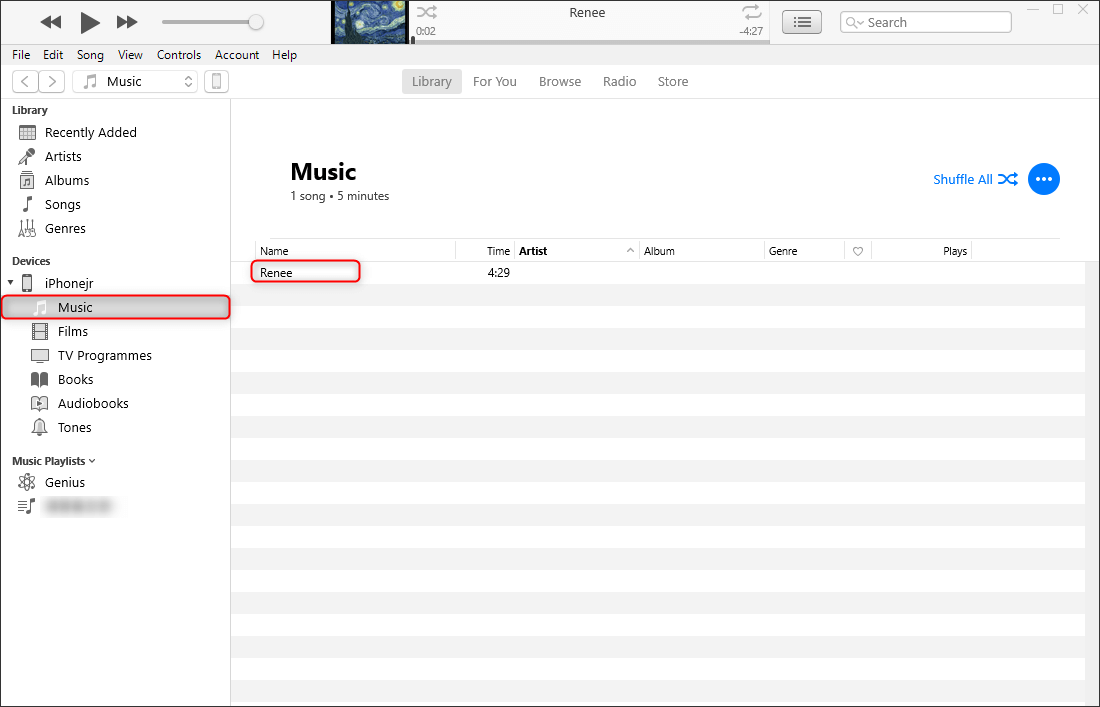Go to the previous track

pos(51,22)
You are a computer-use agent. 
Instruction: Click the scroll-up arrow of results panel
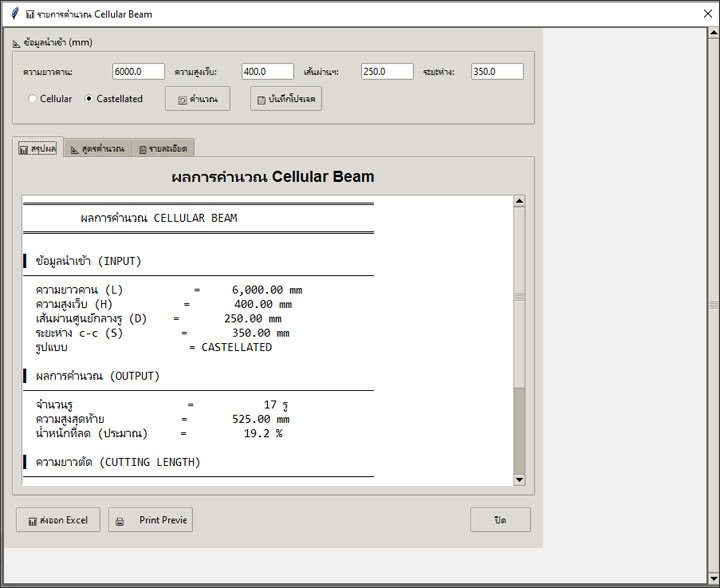pos(518,202)
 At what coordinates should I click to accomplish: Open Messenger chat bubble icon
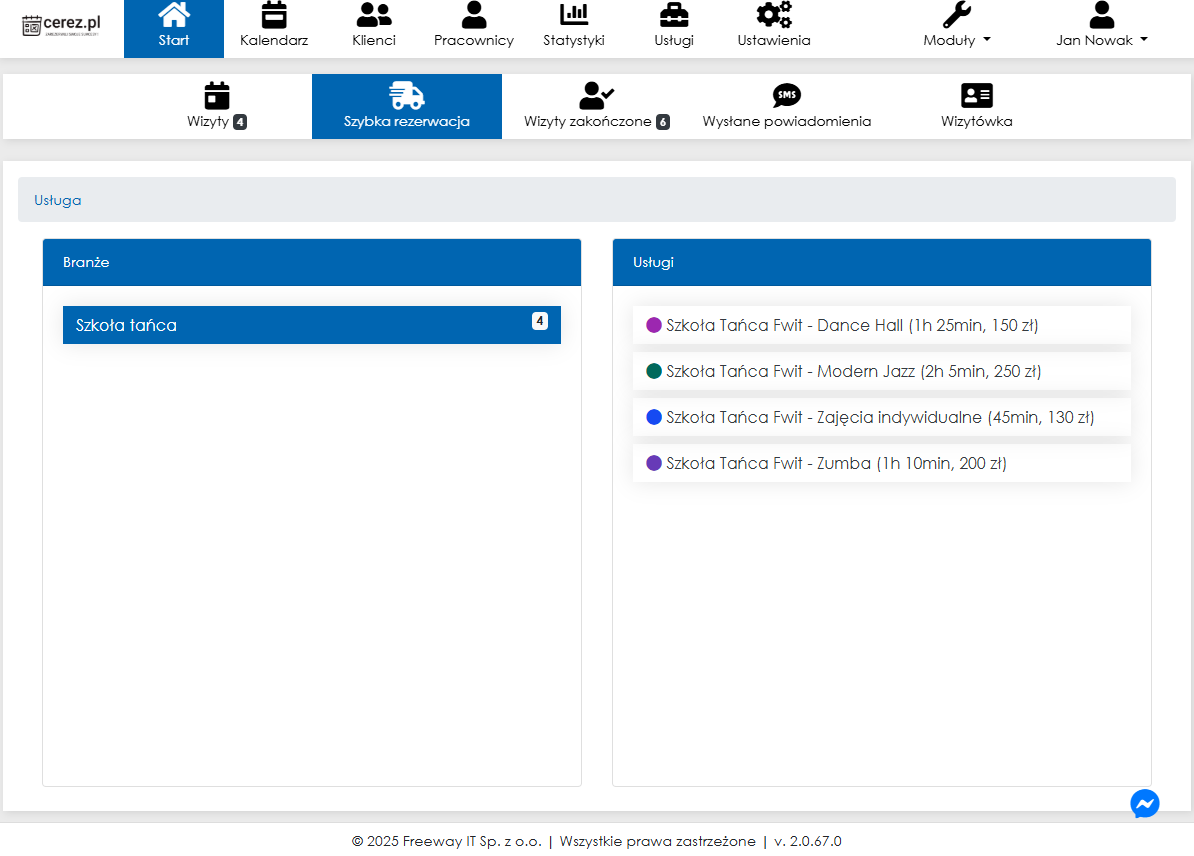1144,803
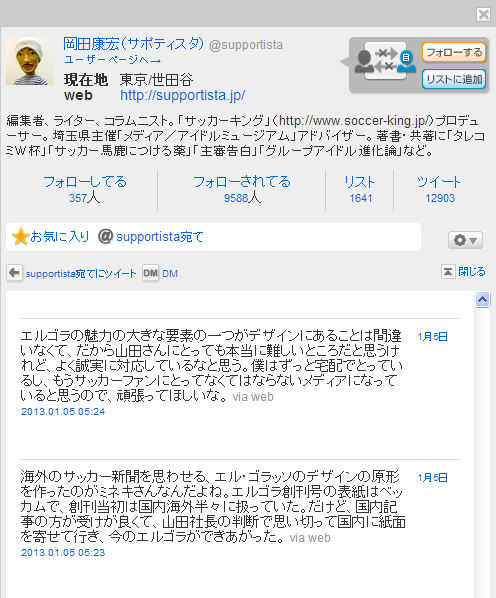Image resolution: width=496 pixels, height=598 pixels.
Task: View the フォローされてる 9588人 followers list
Action: pos(242,190)
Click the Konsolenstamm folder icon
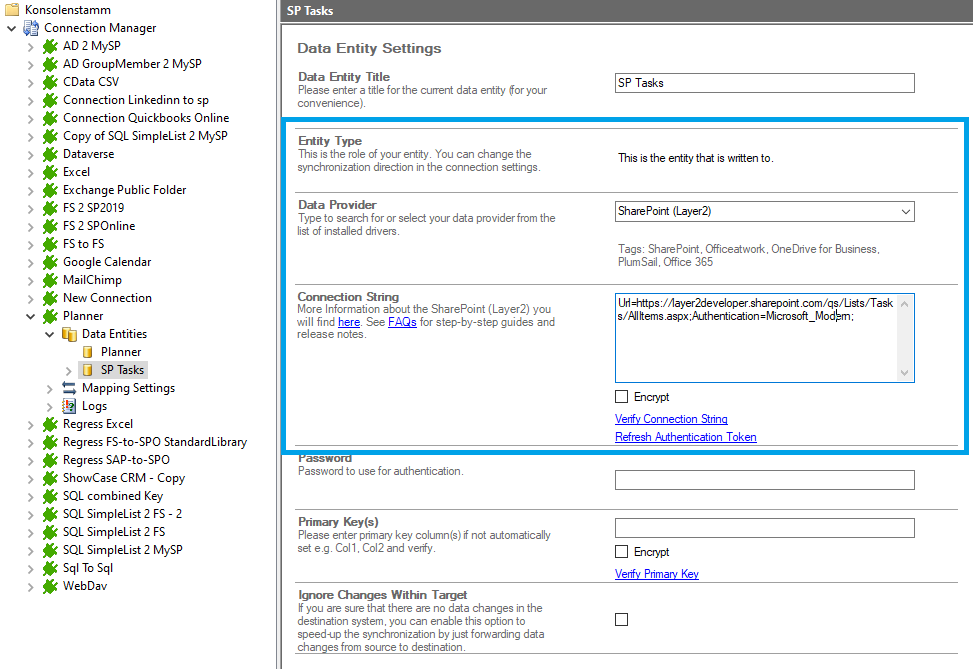The image size is (973, 669). tap(12, 9)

----------------

What the exercise asks:
Copy, exactly and exclusively, the lines beginning with the one that contains "You are a computer-use agent." and ending with the last line of the listing; pictures are to be omitted.

Result for this task:
You are a computer-use agent. 
Instruction: Click the scroll-up arrow of results panel
pos(518,202)
 At what coordinates should I click to accomplish: Open Messenger chat bubble icon
1144,803
Image resolution: width=496 pixels, height=598 pixels.
Task: View the フォローされてる 9588人 followers list
Action: pos(242,190)
Click the Konsolenstamm folder icon
The image size is (973, 669). tap(12, 9)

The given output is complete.